By all accounts, President Kennedy was profoundly disturbed by the Ngo brothers’ deaths. In the cabinet room of the White House, General Maxwell Taylor recalled that “Kennedy leaped to his feet and rushed from the room with a look of shock and dismay on his face which I had never seen before.” CIA man Colby confirmed the reaction, saying the president had “blanched and walked out of the room to compose himself.”20 But others wondered how the president could possibly be surprised. Had he really failed to comprehend that a coup would have enormous implications?

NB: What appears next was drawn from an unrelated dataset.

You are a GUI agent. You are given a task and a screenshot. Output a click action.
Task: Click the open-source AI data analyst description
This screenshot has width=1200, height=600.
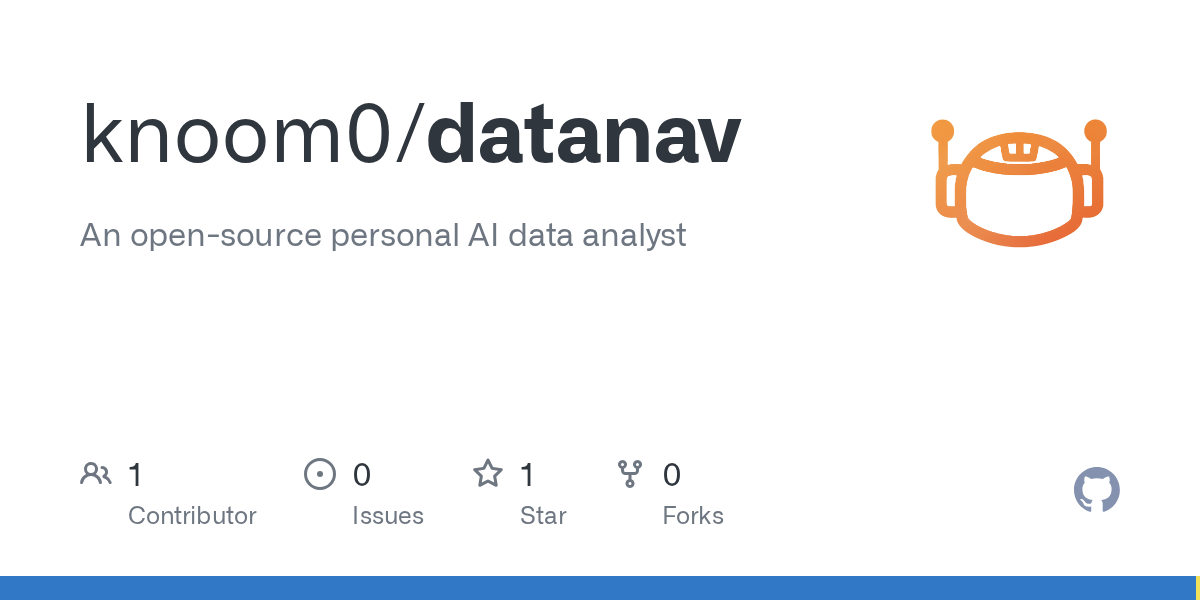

As Kennedy’s friend Red Fay would recall, the president didn’t just blame himself for the deaths of Diem and Nhu. He blamed Madame Nhu. “That g
oddamn bitch. She’s responsible for the death of that kind man [Diem]. You know, it’s so totally unnecessary to have that kind man die because that bitch stuck her nose in and boiled up the whole situation down there.”21
On the day after the coup, President Kennedy dictated a memo for his records. He called Diem’s and Nhu’s deaths “particularly abhorrent” and accepted responsibility for having “encouraged Lodge along a course to which he was in any case inclined.” His presidential thoughts on the Saigon assassinations were then interrupted by three-year-old John Jr. and six-year-old Caroline, who came squealing into the office for a moment with their daddy. Behind the crinkling of the tapes, you can hear little voices saying, “Hello,” into Kennedy’s Dictaphone. Just a moment later their father asked the children all about the changing of the seasons: “Why are leaves green? How is snow on the ground?” The exchange is all the more touching when you remember that these children would never see the change of seasons with their father again. Kennedy would be assassinated just three weeks later.22
CHAPTER 16
In Exile
MADAME NHU AND HER DAUGHTER lingered in California through the terrible, early days after the coup. The three other children had already arrived in Rome, but Madame Nhu just couldn’t bring herself to follow them yet. She couldn’t accept the news coming out of South Vietnam: that Diem and Nhu were dead and that the military had taken control of the government. Madame Nhu kept hoping for some sign that her husband and his brother had survived. A faked death could have been a page in another of her husband’s ingenious schemes. The photos of the slumped, dead bodies left Madame Nhu unconvinced. The corpses were too badly mangled to identify. She would take three more years to fully accept their deaths and to accept that she would never be the First Lady of South Vietnam again. In the days after the coup, Madame Nhu relied on anger and indignation to keep her going.